With the presnap motion and Asiasi going back and forth there, it looked like the defensive back might have overreacted after he ran to the middle. Did he get one gap too far outside?
“I wouldn’t say that. I think he moved right to where Asiasi wanted him, because he was able to kick him out where I could find a hole right inside of him. I mean, we have so much motion and stuff like that at the goal line that teams tend to do that. Certain teams tend to overrun stuff and have a hard time getting back, so we catch them in a mess-up and find a hole and get in the end zone. That’s what basically it does. We do motions to see what they’re in, to see whether they’re in man or a certain blitz or something. If that was a mess-up on his part it worked out for me.”
Related to what you were saying before, on this particular play the defensive tackle knifed inside and you were about to get engulfed. Before a play, do you know sort of ‘if X happens, I’m going to bounce to here’ or do you see a guy in front of you and just go wherever you see daylight?
“Pretty much I was in my stance and they shifted. The D-tackle shifted outside, and I was going to hit it where he was. At first he was right over—inside, if there was hole in front of Kalis I was going to run at Kalis and just sort of push Kalis but he moved out, and I was like, Okay, it’s going to be either I run straight ahead or I’m going to bounce it.’
“Like Coach says, just follow your tracks and your tracks will take you where you want to be. But also following your tracks will put defenders in a spot that they don’t want to be in, because, like I said, if I ran straight ahead the backers came down and got Ty. Tyrone Wheatley Jr. did a great job of collecting the backer, and I was able to go around him and get in the end zone. Asiasi did a great job of kicking out the corner or whoever that was on the outside and I was able to find a hole.”
What’s harder: scoring on a dive or finding the right GIF to respond to Stribling or McCray or Dawson?

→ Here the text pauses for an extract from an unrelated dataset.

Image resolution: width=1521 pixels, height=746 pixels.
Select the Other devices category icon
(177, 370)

[/laughs] “Finding the right gif to respond to those guys, man. It was actually crazy. When we first found out GIFs were a part of twitter we just went on a rampage. It was funny. Actually, on the iOS10 I can have gifs on my phone, so we’ll just be texting them to each other. It’s crazy. I’ll show you. [/takes his phone out and opens a text chain] Like if you press this you got gifs already here like a message board. So yeah, it’s cool.”

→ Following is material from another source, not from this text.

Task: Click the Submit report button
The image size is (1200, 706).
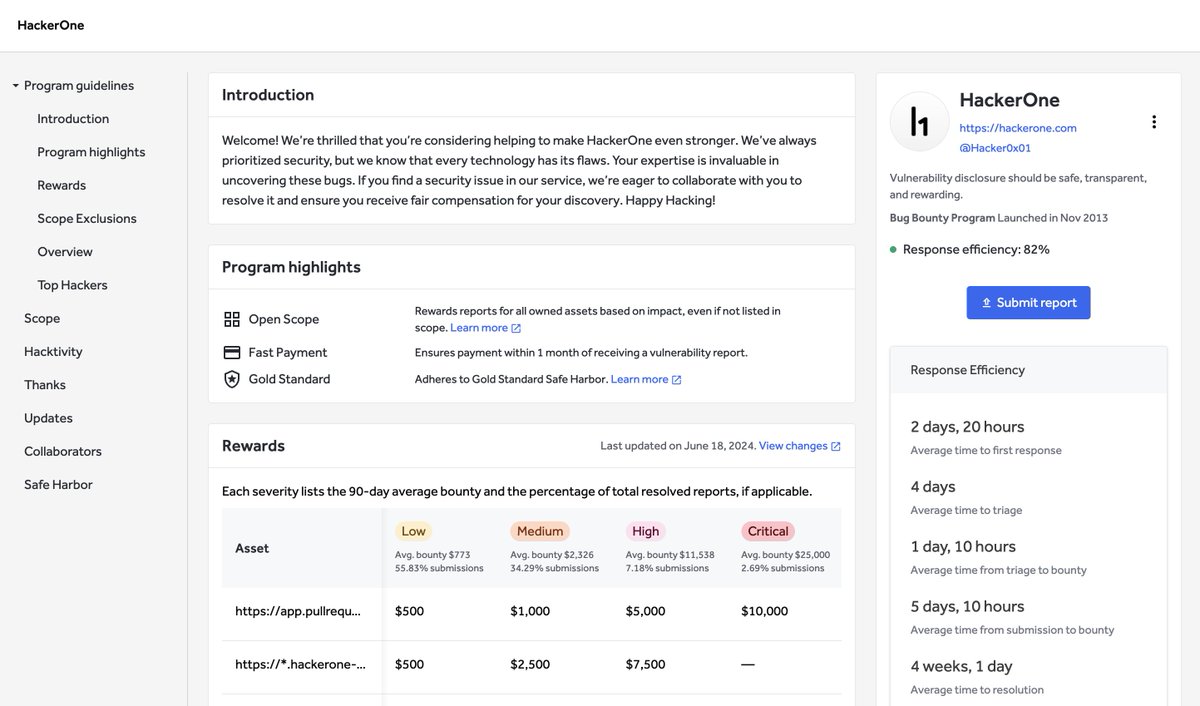Action: point(1028,302)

I’ve gotta download this tonight. So, if you keep getting in the end zone, are we going to see a touchdown dance? As one of the original members of the running man challenge group [Michigan edition], it seems like--
“Yeah, yeah, yeah. So, I said it last week but on the first play of the game I gave up a sack for a touchdown and Wilton got hit pretty hard. I made it my business this week to come out and produce quick, off the bat, to get the first catch and take it down to the goal line. I thought we were going to score after that so I was like, I didn’t score but at least I contributed. Coach said ‘Hey’ and called me and I scored, and I was just so relieved that I was like, ahhhh, let me celebrate with my teammates. I don’t want to get flagged, but you got a dance coming soon. You got a dance coming soon. Everybody, my boys back home and everybody’s like, ‘Why you ain’t dancing? You love dancing!’ You’ll see something soon.”